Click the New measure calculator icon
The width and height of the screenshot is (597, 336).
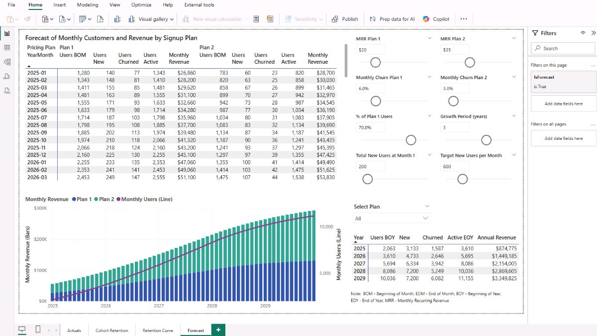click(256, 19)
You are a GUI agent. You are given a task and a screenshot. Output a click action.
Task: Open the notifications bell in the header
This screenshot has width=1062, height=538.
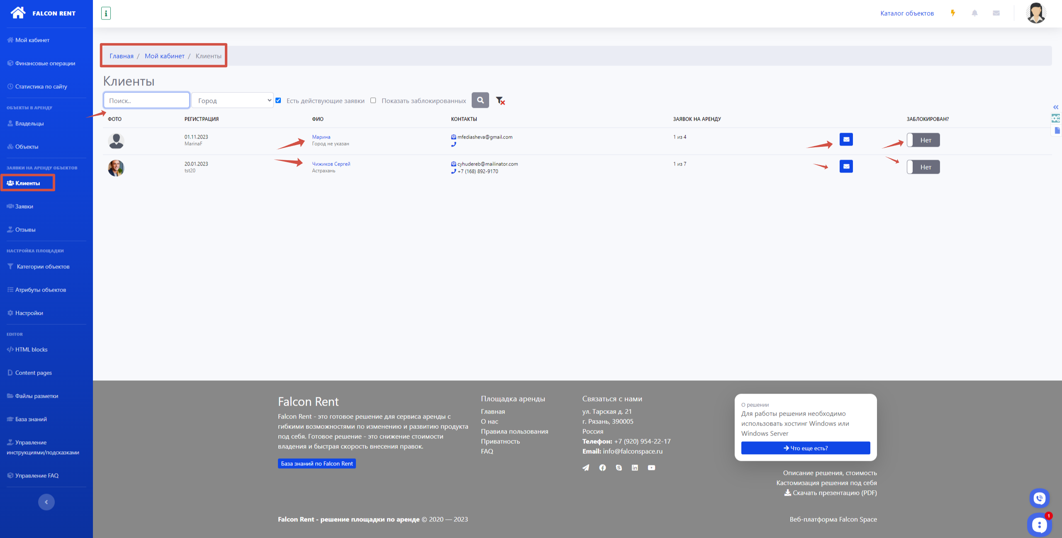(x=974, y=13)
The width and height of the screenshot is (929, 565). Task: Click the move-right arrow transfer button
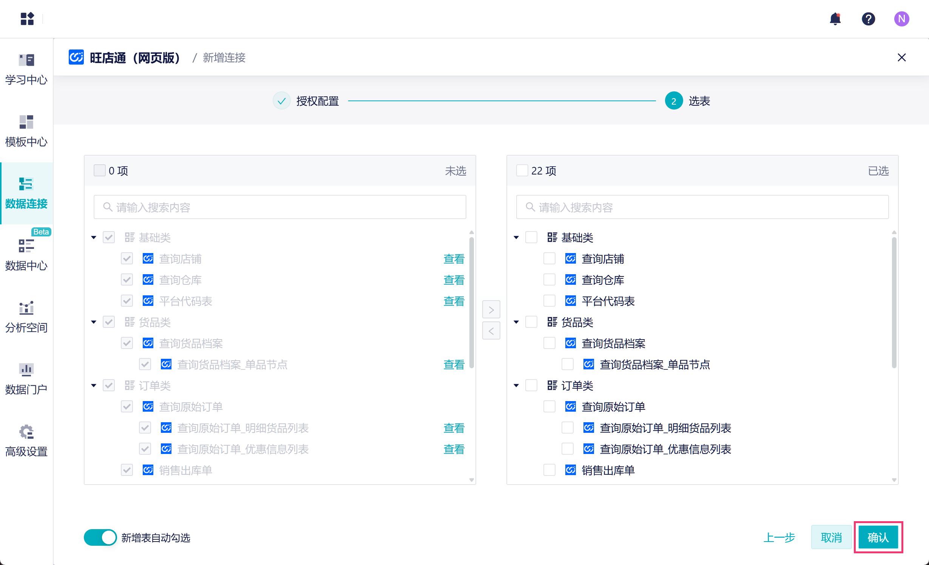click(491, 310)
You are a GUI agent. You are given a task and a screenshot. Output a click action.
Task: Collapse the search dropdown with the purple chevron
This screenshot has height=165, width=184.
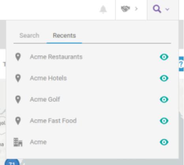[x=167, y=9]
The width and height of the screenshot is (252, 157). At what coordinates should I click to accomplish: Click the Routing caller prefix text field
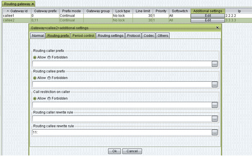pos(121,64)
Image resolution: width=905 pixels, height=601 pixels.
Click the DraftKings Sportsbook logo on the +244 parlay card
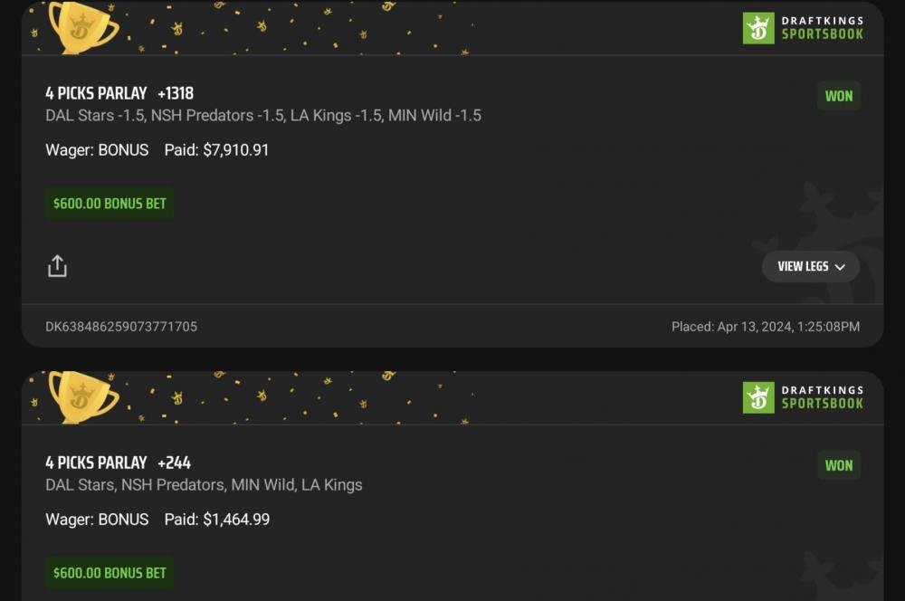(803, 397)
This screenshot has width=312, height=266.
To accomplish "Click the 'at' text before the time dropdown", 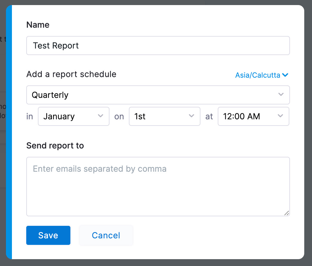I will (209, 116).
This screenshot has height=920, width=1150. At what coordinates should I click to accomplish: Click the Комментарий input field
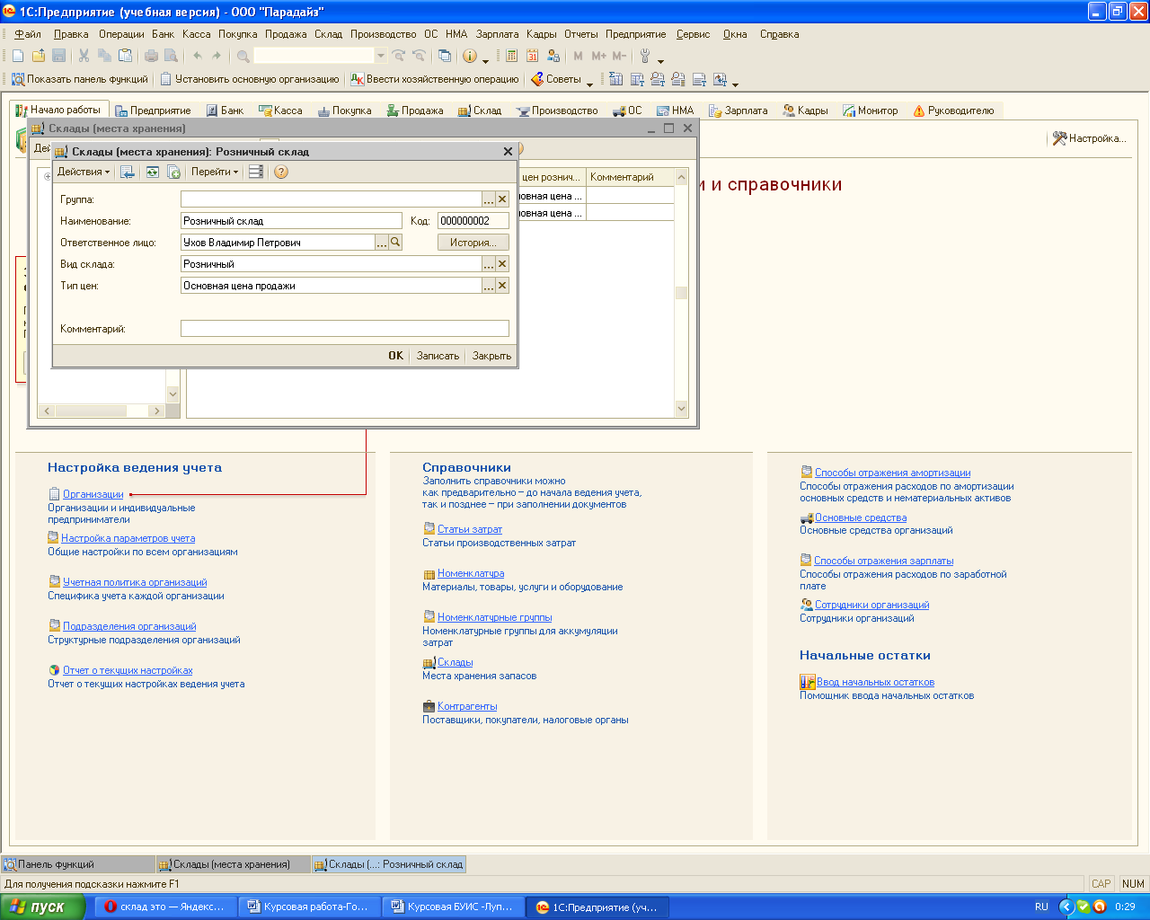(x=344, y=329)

○ ○ ○

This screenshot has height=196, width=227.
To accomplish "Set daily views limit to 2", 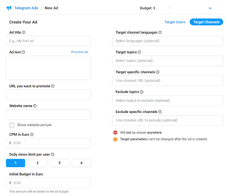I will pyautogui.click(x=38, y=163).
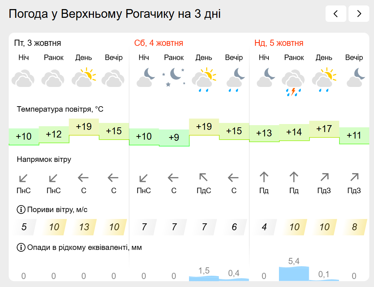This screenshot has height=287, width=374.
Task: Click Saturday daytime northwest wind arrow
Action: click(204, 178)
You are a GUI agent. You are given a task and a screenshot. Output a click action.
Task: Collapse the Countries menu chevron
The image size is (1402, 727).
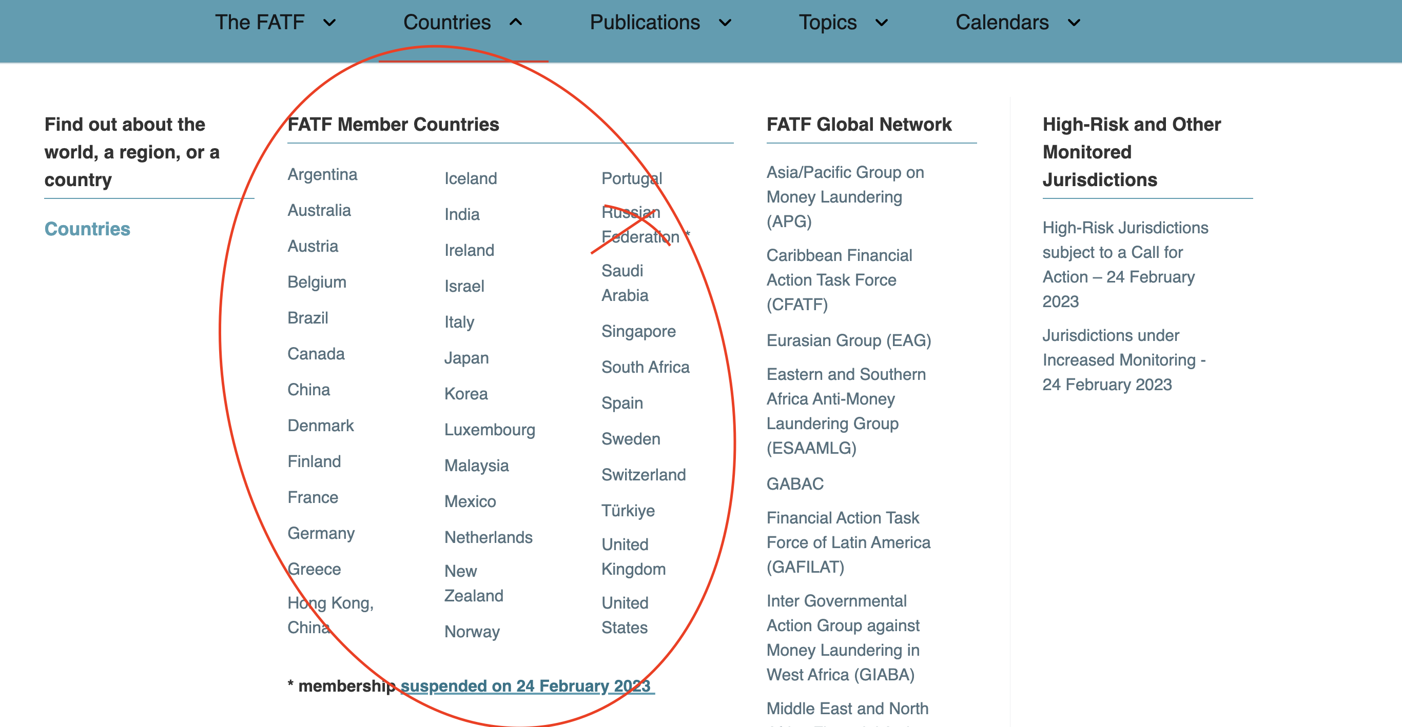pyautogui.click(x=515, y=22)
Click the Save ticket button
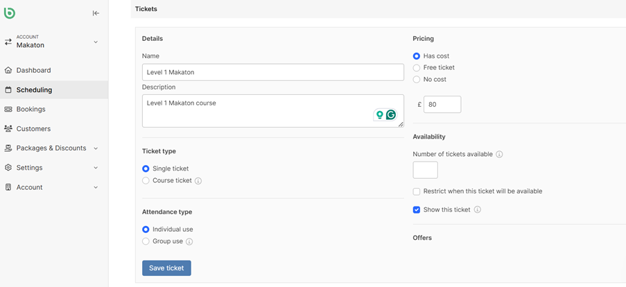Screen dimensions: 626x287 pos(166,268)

○ ○ ○

## Task brief
Return every line of the data above that contains the word "what". Case counts.

## Solution for this problem
The width and height of the screenshot is (252, 157). At what coordinates should I click to accomplish: Click the Routing caller prefix text field
This screenshot has height=920, width=1150. At what coordinates should I click to accomplish: Click the Комментарий input field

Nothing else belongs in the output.